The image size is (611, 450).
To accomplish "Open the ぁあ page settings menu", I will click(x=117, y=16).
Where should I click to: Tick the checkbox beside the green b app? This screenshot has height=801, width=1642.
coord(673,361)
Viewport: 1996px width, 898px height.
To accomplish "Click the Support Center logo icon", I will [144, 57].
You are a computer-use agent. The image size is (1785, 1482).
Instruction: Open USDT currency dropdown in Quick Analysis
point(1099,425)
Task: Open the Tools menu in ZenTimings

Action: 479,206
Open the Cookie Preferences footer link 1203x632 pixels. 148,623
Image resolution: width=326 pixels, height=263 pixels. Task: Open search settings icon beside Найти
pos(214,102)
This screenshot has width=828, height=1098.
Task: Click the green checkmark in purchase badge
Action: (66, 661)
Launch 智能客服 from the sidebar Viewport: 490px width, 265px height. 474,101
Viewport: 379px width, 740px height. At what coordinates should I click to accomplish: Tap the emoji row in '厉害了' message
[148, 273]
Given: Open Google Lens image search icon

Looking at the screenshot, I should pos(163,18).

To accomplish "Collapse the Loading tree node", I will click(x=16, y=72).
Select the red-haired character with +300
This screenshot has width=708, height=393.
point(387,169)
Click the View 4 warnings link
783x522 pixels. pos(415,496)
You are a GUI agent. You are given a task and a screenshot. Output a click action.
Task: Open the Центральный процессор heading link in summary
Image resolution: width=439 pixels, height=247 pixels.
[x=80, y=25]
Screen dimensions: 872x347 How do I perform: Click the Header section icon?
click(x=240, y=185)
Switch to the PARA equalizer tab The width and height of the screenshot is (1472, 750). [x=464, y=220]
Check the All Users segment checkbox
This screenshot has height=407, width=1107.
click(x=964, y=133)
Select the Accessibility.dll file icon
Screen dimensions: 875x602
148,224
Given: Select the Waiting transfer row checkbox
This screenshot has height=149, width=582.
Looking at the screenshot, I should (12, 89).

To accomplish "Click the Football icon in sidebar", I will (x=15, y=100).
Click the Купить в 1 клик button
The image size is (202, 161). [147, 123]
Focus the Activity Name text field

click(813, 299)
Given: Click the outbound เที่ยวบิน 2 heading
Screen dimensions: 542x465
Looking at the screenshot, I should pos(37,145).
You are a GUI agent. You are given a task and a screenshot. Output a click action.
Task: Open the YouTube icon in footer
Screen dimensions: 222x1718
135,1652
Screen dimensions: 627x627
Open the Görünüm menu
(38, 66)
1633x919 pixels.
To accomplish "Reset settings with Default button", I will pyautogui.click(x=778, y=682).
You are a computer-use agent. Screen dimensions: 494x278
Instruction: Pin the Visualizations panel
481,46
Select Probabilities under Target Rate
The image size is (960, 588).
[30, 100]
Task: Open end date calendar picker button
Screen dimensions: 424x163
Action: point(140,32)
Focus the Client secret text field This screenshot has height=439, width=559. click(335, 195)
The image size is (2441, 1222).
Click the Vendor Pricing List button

★ ★ ★

**TASK DIRECTIONS**
Convert every line of the records above into a numbered list, leaving out the blank lines.

**THE COMPLETED TASK**
1. The image size is (611, 450).
2. To accomplish "Open the ぁあ page settings menu", I will click(x=117, y=16).
3. Where should I click to: Tick the checkbox beside the green b app? This screenshot has height=801, width=1642.
4. coord(673,361)
5. Viewport: 1996px width, 898px height.
6. To accomplish "Click the Support Center logo icon", I will [144, 57].
7. You are a computer-use agent. The image size is (1785, 1482).
8. Instruction: Open USDT currency dropdown in Quick Analysis
9. point(1099,425)
10. Task: Open the Tools menu in ZenTimings
11. Action: 479,206
12. Open the Cookie Preferences footer link 1203x632 pixels. 148,623
13. Image resolution: width=326 pixels, height=263 pixels. Task: Open search settings icon beside Найти
14. pos(214,102)
15. This screenshot has width=828, height=1098.
16. Task: Click the green checkmark in purchase badge
17. Action: (66, 661)
18. Launch 智能客服 from the sidebar Viewport: 490px width, 265px height. 474,101
19. Viewport: 379px width, 740px height. At what coordinates should I click to accomplish: Tap the emoji row in '厉害了' message
20. [148, 273]
21. Given: Open Google Lens image search icon
22. Looking at the screenshot, I should pos(163,18).
23. To accomplish "Collapse the Loading tree node", I will click(x=16, y=72).
24. Select the red-haired character with +300
25. This screenshot has width=708, height=393.
26. point(387,169)
27. Click the View 4 warnings link
28. 783x522 pixels. pos(415,496)
29. You are a GUI agent. You are given a task and a screenshot. Output a click action.
30. Task: Open the Центральный процессор heading link in summary
31. Image resolution: width=439 pixels, height=247 pixels.
32. [x=80, y=25]
33. Screen dimensions: 872x347 How do I perform: Click the Header section icon?
34. click(x=240, y=185)
35. Switch to the PARA equalizer tab The width and height of the screenshot is (1472, 750). [x=464, y=220]
36. Check the All Users segment checkbox
37. This screenshot has height=407, width=1107.
38. click(x=964, y=133)
39. Select the Accessibility.dll file icon
40. Screen dimensions: 875x602
41. 148,224
42. Given: Select the Waiting transfer row checkbox
43. This screenshot has height=149, width=582.
44. Looking at the screenshot, I should (12, 89).
45. To accomplish "Click the Football icon in sidebar", I will (x=15, y=100).
46. Click the Купить в 1 клик button
47. The image size is (202, 161). [147, 123]
48. Focus the Activity Name text field
49. click(813, 299)
50. Given: Click the outbound เที่ยวบิน 2 heading
51. Screen dimensions: 542x465
52. Looking at the screenshot, I should pos(37,145).
53. You are a GUI agent. You are given a task and a screenshot. Output a click action.
54. Task: Open the YouTube icon in footer
55. Screen dimensions: 222x1718
56. 135,1652
57. Screen dimensions: 627x627
58. Open the Görünüm menu
59. (38, 66)
60. 1633x919 pixels.
61. To accomplish "Reset settings with Default button", I will pyautogui.click(x=778, y=682).
62. You are a computer-use agent. Screen dimensions: 494x278
63. Instruction: Pin the Visualizations panel
64. 481,46
65. Select Probabilities under Target Rate
66. The image size is (960, 588).
67. [30, 100]
68. Task: Open end date calendar picker button
69. Screen dimensions: 424x163
70. Action: point(140,32)
71. Focus the Client secret text field This screenshot has height=439, width=559. click(335, 195)
72. The image size is (2441, 1222).
73. Click the Vendor Pricing List button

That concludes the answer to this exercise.